Freecare Spiritwise wrote:One thing that concerns me though: This global revision counter. It's going to get huge isn't it? Y'all must have some big counters. I picture someday looking at revision 769876978698769867968769 and it just seems kinda weird. Oh well.
We're at 170,000-ish and tick over about 100-300 per day depending on how busy we are. Never really been a problem.
Taxious wrote:How would you guys handle this situation?
- About 6 developers (team A) are working on the trunk of a project which releases every 3 weeks.
- A couple other developers (team B) are working on branches of the truck which release ever 1 week.
A new branch is created from the trunk when (A) releases so that (B) can work on that to update their code and release every week until (A) releases again. When (A) releases again, the new trunk is created and all the changes from the new release must be merged in with the changes from the previous branch that (B) has been working on for the last week.
That's not going to work well in subversion. It really wants you to merge all the stuff from (B) back into the trunk before (A) makes their new branch. Merging from branch to branch is going to give pain. I've got 3 suggestions:
i) Stick with Subversion and use their recommended branching rules:
"Trunk" belongs to no one. (A) and (B) work in their own branches.
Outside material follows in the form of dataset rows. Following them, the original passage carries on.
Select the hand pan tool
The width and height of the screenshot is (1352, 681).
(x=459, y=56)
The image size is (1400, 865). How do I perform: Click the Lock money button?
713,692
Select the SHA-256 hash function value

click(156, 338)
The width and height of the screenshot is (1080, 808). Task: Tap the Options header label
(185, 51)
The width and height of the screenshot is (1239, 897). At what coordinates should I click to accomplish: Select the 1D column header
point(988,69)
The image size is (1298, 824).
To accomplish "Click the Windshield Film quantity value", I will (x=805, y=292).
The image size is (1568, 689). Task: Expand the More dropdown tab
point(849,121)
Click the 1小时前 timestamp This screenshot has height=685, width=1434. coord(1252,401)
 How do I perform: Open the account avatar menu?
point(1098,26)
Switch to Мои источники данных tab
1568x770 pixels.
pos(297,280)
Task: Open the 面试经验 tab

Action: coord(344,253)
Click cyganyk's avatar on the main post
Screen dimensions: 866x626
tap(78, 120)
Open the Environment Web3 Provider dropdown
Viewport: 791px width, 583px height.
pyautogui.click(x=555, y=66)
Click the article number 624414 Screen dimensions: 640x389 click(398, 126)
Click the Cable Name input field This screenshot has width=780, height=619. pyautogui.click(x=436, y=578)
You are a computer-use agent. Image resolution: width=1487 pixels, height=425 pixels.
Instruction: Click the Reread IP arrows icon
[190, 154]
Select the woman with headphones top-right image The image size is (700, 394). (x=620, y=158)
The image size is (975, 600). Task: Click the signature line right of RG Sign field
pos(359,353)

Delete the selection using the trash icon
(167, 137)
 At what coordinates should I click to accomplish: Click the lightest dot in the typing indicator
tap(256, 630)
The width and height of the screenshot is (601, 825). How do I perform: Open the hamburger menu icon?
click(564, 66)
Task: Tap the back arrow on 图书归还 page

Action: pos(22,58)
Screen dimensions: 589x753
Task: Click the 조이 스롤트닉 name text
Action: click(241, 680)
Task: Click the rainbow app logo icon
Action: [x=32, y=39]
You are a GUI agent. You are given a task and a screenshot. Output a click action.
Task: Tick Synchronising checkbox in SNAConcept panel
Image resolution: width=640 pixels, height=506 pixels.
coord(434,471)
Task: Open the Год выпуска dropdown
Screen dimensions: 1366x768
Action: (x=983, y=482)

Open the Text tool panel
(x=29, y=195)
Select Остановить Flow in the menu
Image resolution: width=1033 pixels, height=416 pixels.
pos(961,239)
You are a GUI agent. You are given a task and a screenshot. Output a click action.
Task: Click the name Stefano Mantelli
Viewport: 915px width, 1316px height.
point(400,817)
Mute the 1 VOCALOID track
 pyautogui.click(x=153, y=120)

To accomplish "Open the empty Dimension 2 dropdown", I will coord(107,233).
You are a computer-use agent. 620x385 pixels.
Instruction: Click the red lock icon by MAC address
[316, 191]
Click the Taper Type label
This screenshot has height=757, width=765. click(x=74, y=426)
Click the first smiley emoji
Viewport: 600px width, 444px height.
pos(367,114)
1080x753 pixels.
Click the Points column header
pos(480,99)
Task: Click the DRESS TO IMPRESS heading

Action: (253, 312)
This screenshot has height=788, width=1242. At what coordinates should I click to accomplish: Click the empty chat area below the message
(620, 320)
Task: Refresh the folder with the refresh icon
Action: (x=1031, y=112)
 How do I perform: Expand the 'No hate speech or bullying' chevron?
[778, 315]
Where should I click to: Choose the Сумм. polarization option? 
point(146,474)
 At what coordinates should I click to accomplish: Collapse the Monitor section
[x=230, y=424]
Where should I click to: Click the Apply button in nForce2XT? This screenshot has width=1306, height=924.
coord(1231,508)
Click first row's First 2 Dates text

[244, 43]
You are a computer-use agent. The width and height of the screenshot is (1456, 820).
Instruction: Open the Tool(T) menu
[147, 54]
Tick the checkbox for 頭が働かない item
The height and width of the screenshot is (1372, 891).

Each team releases by:
- Merge changes from trunk into your own branch, fixing conflicts
- Reintegrate merging into trunk, checking everything works after the checkin
- Deleting their branch
- Creating a release "tag" branch
- Branching their branch from trunk fresh
- Notifying the other team to merge changes from trunk to make sure they are keeping up with the changes to avoid massive conflicts
That's basically how we work - we have a bunch of teams that each work in their own feature branch and do daily pulls from trunk to get whatever changes everyone else has committed. That way it's the teams responsibility to solve their own merge conflicts (because they're the ones best able to deal with it).
ii) Switch to git or mercurial. They handle merging a lot better but have the downside of a little more overhead in creating a central repository.
iii) Look into ClearCase (from IBM). It has the God of all merging solutions but requires a Ph.D. to understand it.